DATA SHOWN START

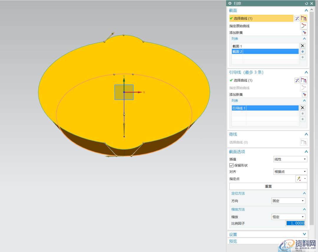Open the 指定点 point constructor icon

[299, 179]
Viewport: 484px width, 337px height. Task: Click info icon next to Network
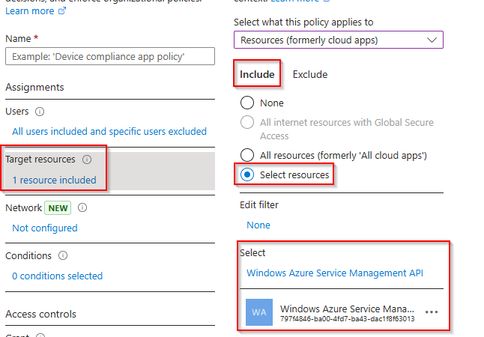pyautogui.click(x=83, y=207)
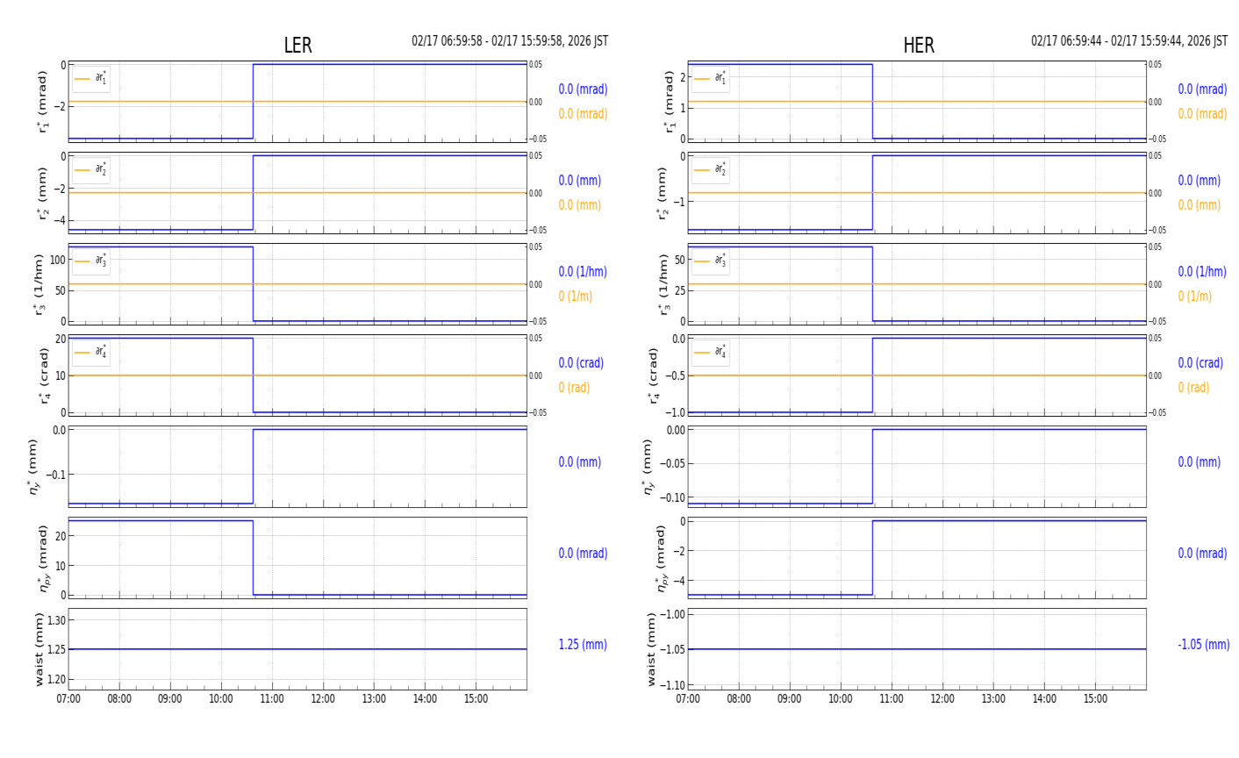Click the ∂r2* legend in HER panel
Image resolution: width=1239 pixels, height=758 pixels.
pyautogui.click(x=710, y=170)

DATA SHOWN END

WORK INSTRUCTION: Exactly the lines from the one with "Viewport: 484px width, 337px" through the end of the listing above are to be repeated, with no pictures.

TASK OUTPUT:
Viewport: 484px width, 337px height. Task: Click info icon next to Network
pyautogui.click(x=83, y=207)
Click the ∂r2* legend in HER panel
Image resolution: width=1239 pixels, height=758 pixels.
pyautogui.click(x=710, y=170)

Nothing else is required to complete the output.